[[ Records for processing open ]]
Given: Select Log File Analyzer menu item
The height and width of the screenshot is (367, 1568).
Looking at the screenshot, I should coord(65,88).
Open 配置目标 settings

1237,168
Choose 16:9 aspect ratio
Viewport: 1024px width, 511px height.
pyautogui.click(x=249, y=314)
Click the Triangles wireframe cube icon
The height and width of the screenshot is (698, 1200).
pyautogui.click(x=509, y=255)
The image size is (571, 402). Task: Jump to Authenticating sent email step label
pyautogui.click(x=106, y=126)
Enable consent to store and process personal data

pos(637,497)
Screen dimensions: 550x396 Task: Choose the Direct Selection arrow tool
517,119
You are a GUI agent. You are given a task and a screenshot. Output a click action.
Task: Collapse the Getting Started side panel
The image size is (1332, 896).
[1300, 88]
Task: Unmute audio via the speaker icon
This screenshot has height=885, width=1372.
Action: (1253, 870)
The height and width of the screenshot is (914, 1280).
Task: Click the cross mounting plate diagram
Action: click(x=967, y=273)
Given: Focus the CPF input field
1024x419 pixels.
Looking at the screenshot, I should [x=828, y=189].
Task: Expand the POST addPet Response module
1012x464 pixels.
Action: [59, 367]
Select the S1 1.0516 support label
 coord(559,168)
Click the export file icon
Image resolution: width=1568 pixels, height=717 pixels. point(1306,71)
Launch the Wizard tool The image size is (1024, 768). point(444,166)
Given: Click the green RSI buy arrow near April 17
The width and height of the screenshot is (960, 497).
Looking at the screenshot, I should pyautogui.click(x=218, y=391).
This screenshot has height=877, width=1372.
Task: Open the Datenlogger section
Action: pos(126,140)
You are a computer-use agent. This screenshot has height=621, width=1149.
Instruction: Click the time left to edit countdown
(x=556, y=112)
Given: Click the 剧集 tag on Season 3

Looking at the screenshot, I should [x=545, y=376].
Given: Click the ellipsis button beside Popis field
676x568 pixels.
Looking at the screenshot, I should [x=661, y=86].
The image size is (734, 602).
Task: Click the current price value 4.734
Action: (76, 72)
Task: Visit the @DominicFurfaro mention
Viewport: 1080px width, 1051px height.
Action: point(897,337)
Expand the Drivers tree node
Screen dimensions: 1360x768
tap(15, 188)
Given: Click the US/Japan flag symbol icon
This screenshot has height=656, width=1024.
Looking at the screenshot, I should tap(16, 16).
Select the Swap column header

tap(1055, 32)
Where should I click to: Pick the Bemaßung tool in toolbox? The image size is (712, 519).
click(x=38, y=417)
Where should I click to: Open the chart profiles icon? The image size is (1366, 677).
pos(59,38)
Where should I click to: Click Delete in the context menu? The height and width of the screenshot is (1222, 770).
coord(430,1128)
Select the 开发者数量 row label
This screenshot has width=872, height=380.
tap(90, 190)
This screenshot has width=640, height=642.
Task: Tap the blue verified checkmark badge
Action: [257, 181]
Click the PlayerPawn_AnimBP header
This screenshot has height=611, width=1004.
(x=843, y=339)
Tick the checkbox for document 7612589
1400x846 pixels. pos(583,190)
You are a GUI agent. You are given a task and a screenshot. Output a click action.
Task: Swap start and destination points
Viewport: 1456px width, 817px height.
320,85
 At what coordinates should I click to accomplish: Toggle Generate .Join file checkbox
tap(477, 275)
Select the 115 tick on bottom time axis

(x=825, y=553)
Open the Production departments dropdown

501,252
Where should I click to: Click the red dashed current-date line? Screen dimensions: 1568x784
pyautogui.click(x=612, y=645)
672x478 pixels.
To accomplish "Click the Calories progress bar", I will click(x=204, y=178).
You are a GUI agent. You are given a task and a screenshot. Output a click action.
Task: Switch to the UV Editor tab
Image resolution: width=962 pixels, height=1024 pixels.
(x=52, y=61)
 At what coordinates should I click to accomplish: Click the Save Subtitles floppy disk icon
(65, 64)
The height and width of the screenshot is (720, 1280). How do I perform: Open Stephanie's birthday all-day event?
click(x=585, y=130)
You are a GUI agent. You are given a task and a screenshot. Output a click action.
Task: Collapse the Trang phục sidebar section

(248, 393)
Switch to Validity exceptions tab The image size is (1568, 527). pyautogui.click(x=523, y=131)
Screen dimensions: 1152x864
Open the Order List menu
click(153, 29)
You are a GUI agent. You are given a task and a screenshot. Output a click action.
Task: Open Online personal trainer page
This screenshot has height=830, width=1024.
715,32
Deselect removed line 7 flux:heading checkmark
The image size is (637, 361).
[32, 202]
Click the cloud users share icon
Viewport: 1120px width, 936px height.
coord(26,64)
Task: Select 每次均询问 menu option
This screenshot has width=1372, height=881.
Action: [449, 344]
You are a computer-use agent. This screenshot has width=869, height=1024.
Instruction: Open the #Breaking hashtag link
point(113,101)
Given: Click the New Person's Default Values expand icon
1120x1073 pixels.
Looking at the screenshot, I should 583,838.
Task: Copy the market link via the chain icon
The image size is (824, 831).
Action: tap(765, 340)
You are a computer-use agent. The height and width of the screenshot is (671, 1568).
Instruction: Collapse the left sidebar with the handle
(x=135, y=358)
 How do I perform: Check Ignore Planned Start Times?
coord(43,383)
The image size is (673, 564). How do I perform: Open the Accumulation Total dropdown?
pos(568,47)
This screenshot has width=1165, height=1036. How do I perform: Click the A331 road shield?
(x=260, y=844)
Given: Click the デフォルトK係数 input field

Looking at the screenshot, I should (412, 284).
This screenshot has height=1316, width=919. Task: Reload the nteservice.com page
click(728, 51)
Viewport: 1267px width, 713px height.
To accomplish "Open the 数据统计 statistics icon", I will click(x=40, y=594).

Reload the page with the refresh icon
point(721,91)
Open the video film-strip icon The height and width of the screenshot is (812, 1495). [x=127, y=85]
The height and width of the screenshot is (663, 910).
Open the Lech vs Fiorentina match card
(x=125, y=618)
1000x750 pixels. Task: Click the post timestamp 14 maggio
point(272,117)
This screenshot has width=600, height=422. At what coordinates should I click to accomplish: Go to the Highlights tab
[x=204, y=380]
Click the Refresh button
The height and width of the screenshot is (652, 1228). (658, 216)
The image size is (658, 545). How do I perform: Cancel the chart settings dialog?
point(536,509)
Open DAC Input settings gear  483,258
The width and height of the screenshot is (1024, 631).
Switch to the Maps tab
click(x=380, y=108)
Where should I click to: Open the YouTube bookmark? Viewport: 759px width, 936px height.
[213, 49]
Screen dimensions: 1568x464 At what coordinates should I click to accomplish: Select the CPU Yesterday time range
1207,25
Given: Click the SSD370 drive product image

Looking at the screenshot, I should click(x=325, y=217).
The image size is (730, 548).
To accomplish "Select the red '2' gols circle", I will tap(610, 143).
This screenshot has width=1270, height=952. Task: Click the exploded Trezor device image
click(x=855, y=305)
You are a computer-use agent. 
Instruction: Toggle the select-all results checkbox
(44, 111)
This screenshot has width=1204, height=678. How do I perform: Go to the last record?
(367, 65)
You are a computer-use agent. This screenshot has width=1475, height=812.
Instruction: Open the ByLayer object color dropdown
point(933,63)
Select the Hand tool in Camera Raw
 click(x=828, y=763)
[[ Records for processing closed ]]
#### [Aim of the exercise]
Please write out the records above once more, exactly and completely.

#### [Result]
Given: Select Log File Analyzer menu item
The height and width of the screenshot is (367, 1568).
Looking at the screenshot, I should coord(65,88).
Open 配置目标 settings

1237,168
Choose 16:9 aspect ratio
Viewport: 1024px width, 511px height.
pyautogui.click(x=249, y=314)
Click the Triangles wireframe cube icon
The height and width of the screenshot is (698, 1200).
pyautogui.click(x=509, y=255)
The image size is (571, 402). Task: Jump to Authenticating sent email step label
pyautogui.click(x=106, y=126)
Enable consent to store and process personal data

pos(637,497)
Screen dimensions: 550x396 Task: Choose the Direct Selection arrow tool
517,119
You are a GUI agent. You are given a task and a screenshot. Output a click action.
Task: Collapse the Getting Started side panel
The image size is (1332, 896).
[1300, 88]
Task: Unmute audio via the speaker icon
This screenshot has height=885, width=1372.
Action: (1253, 870)
The height and width of the screenshot is (914, 1280).
Task: Click the cross mounting plate diagram
Action: click(x=967, y=273)
Given: Focus the CPF input field
1024x419 pixels.
Looking at the screenshot, I should [x=828, y=189].
Task: Expand the POST addPet Response module
1012x464 pixels.
Action: [59, 367]
Select the S1 1.0516 support label
 coord(559,168)
Click the export file icon
Image resolution: width=1568 pixels, height=717 pixels. point(1306,71)
Launch the Wizard tool The image size is (1024, 768). point(444,166)
Given: Click the green RSI buy arrow near April 17
The width and height of the screenshot is (960, 497).
Looking at the screenshot, I should pyautogui.click(x=218, y=391).
This screenshot has height=877, width=1372.
Task: Open the Datenlogger section
Action: pos(126,140)
You are a computer-use agent. This screenshot has height=621, width=1149.
Instruction: Click the time left to edit countdown
(x=556, y=112)
Given: Click the 剧集 tag on Season 3

Looking at the screenshot, I should [x=545, y=376].
Given: Click the ellipsis button beside Popis field
676x568 pixels.
Looking at the screenshot, I should [x=661, y=86].
The image size is (734, 602).
Task: Click the current price value 4.734
Action: (76, 72)
Task: Visit the @DominicFurfaro mention
Viewport: 1080px width, 1051px height.
Action: point(897,337)
Expand the Drivers tree node
Screen dimensions: 1360x768
tap(15, 188)
Given: Click the US/Japan flag symbol icon
This screenshot has height=656, width=1024.
Looking at the screenshot, I should tap(16, 16).
Select the Swap column header

tap(1055, 32)
Where should I click to: Pick the Bemaßung tool in toolbox? The image size is (712, 519).
click(x=38, y=417)
Where should I click to: Open the chart profiles icon? The image size is (1366, 677).
pos(59,38)
Where should I click to: Click Delete in the context menu? The height and width of the screenshot is (1222, 770).
coord(430,1128)
Select the 开发者数量 row label
This screenshot has width=872, height=380.
tap(90, 190)
This screenshot has width=640, height=642.
Task: Tap the blue verified checkmark badge
Action: [257, 181]
Click the PlayerPawn_AnimBP header
This screenshot has height=611, width=1004.
(x=843, y=339)
Tick the checkbox for document 7612589
1400x846 pixels. pos(583,190)
You are a GUI agent. You are given a task and a screenshot. Output a click action.
Task: Swap start and destination points
Viewport: 1456px width, 817px height.
320,85
 At what coordinates should I click to accomplish: Toggle Generate .Join file checkbox
tap(477, 275)
Select the 115 tick on bottom time axis

(x=825, y=553)
Open the Production departments dropdown

501,252
Where should I click to: Click the red dashed current-date line? Screen dimensions: 1568x784
pyautogui.click(x=612, y=645)
672x478 pixels.
To accomplish "Click the Calories progress bar", I will click(x=204, y=178).
You are a GUI agent. You are given a task and a screenshot. Output a click action.
Task: Switch to the UV Editor tab
Image resolution: width=962 pixels, height=1024 pixels.
(x=52, y=61)
 At what coordinates should I click to accomplish: Click the Save Subtitles floppy disk icon
(65, 64)
The height and width of the screenshot is (720, 1280). How do I perform: Open Stephanie's birthday all-day event?
click(x=585, y=130)
You are a GUI agent. You are given a task and a screenshot. Output a click action.
Task: Collapse the Trang phục sidebar section

(248, 393)
Switch to Validity exceptions tab The image size is (1568, 527). pyautogui.click(x=523, y=131)
Screen dimensions: 1152x864
Open the Order List menu
click(153, 29)
You are a GUI agent. You are given a task and a screenshot. Output a click action.
Task: Open Online personal trainer page
This screenshot has height=830, width=1024.
715,32
Deselect removed line 7 flux:heading checkmark
The image size is (637, 361).
[32, 202]
Click the cloud users share icon
Viewport: 1120px width, 936px height.
coord(26,64)
Task: Select 每次均询问 menu option
This screenshot has width=1372, height=881.
Action: [449, 344]
You are a computer-use agent. This screenshot has width=869, height=1024.
Instruction: Open the #Breaking hashtag link
point(113,101)
Given: Click the New Person's Default Values expand icon
1120x1073 pixels.
Looking at the screenshot, I should 583,838.
Task: Copy the market link via the chain icon
The image size is (824, 831).
Action: tap(765, 340)
You are a computer-use agent. The height and width of the screenshot is (671, 1568).
Instruction: Collapse the left sidebar with the handle
(x=135, y=358)
 How do I perform: Check Ignore Planned Start Times?
coord(43,383)
The image size is (673, 564). How do I perform: Open the Accumulation Total dropdown?
pos(568,47)
This screenshot has width=1165, height=1036. How do I perform: Click the A331 road shield?
(x=260, y=844)
Given: Click the デフォルトK係数 input field

Looking at the screenshot, I should (412, 284).
This screenshot has height=1316, width=919. Task: Reload the nteservice.com page
click(728, 51)
Viewport: 1267px width, 713px height.
To accomplish "Open the 数据统计 statistics icon", I will click(x=40, y=594).

Reload the page with the refresh icon
point(721,91)
Open the video film-strip icon The height and width of the screenshot is (812, 1495). [x=127, y=85]
The height and width of the screenshot is (663, 910).
Open the Lech vs Fiorentina match card
(x=125, y=618)
1000x750 pixels. Task: Click the post timestamp 14 maggio
point(272,117)
This screenshot has width=600, height=422. At what coordinates should I click to accomplish: Go to the Highlights tab
[x=204, y=380]
Click the Refresh button
The height and width of the screenshot is (652, 1228). (658, 216)
The image size is (658, 545). How do I perform: Cancel the chart settings dialog?
point(536,509)
Open DAC Input settings gear  483,258
The width and height of the screenshot is (1024, 631).
Switch to the Maps tab
click(x=380, y=108)
Where should I click to: Open the YouTube bookmark? Viewport: 759px width, 936px height.
[213, 49]
Screen dimensions: 1568x464 At what coordinates should I click to accomplish: Select the CPU Yesterday time range
1207,25
Given: Click the SSD370 drive product image

Looking at the screenshot, I should click(x=325, y=217).
The image size is (730, 548).
To accomplish "Select the red '2' gols circle", I will tap(610, 143).
This screenshot has width=1270, height=952. Task: Click the exploded Trezor device image
click(x=855, y=305)
You are a computer-use agent. 
Instruction: Toggle the select-all results checkbox
(44, 111)
This screenshot has width=1204, height=678. How do I perform: Go to the last record?
(367, 65)
You are a computer-use agent. This screenshot has width=1475, height=812.
Instruction: Open the ByLayer object color dropdown
point(933,63)
Select the Hand tool in Camera Raw
 click(x=828, y=763)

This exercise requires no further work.